"Sanatorium miłości": poważne zmiany po ŚMIERCI UCZESTNIKA. Co dalej z programem?

2020-02-25 5:20

19 lutego mija pierwsza rocznica śmierci Cezarego Mocka – sympatycznego bohatera pierwszej edycji „Sanatorium miłości”. 67-letni kierowca i wielbiciel Elvisa Presleya zmarł po tym, jak wystartowały pierwsze odcinki programu. Pokonało go obustronne zapalenie płuc i dolegliwości, na które cierpiał od lat – cukrzyca i choroba układu krążenia. Okazuje się, że produkcja wyciągnęła wnioski z tej tragedii.

Cezary Mocek

i

Autor: akpa Cezary Mocek - uczestnik Sanatorium Miłości

Trafił do szpitala i już z niego nie wyszedł. Płakałam. Nie mogłam się z tym pogodzić. Byliśmy naprawdę blisko i mieliśmy piękne plany. Wiele razy wyznawał mi miłość– wspomina Wiesława Kwiatek, jego koleżanka z programu.
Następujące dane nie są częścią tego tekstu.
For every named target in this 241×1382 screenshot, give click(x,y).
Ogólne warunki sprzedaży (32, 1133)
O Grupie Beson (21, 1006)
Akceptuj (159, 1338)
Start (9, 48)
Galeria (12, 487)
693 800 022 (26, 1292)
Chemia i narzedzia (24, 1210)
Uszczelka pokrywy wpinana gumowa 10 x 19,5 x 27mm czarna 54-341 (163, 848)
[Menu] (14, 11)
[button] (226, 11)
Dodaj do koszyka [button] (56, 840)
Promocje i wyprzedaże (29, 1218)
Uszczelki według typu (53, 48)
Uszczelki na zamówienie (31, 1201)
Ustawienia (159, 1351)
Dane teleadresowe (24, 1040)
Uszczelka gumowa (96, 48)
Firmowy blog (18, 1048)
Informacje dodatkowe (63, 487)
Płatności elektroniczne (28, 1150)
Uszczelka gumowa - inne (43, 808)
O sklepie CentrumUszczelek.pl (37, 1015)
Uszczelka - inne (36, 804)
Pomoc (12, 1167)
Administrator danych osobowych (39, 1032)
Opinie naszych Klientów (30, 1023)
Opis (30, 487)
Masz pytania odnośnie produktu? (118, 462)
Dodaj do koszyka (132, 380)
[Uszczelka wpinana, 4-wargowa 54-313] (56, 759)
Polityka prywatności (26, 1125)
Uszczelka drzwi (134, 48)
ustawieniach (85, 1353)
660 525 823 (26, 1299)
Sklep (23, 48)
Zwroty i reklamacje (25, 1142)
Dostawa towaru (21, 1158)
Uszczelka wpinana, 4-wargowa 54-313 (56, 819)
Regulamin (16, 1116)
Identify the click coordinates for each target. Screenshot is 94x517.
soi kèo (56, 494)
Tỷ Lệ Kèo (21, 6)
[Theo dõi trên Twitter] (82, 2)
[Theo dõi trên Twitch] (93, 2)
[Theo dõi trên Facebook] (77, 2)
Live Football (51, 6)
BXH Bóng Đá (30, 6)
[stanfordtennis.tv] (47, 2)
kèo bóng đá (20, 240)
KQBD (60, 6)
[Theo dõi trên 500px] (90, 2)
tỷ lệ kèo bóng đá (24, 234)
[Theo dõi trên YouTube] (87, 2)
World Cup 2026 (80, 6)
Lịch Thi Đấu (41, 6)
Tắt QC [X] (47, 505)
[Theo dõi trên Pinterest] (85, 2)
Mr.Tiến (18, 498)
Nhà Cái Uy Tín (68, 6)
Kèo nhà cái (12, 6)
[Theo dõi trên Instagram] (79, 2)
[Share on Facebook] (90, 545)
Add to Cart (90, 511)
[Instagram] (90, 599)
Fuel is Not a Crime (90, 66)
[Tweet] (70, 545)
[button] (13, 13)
Producenci show tak mocno przeżyli odejście swojego ulubionego bohatera, że w związku z tym zmienili zasady rekrutacji do drugiej serii programu.
Selekcja kandydatów jest teraz wyśrubowana. Każdy z nowej dwunastki musiał w wyznaczonej placówce medycznej zrobić EKG, morfologię i szereg innych badań, a najważniejszy był test u psychologa – 240 szczegółowych pytań! Kto tego nie przeszedł, nie miał szans na wyjazd do Równicy i nie mógł uczestniczyć w karkołomnych zadaniach stawianych czasem przed kuracjuszami.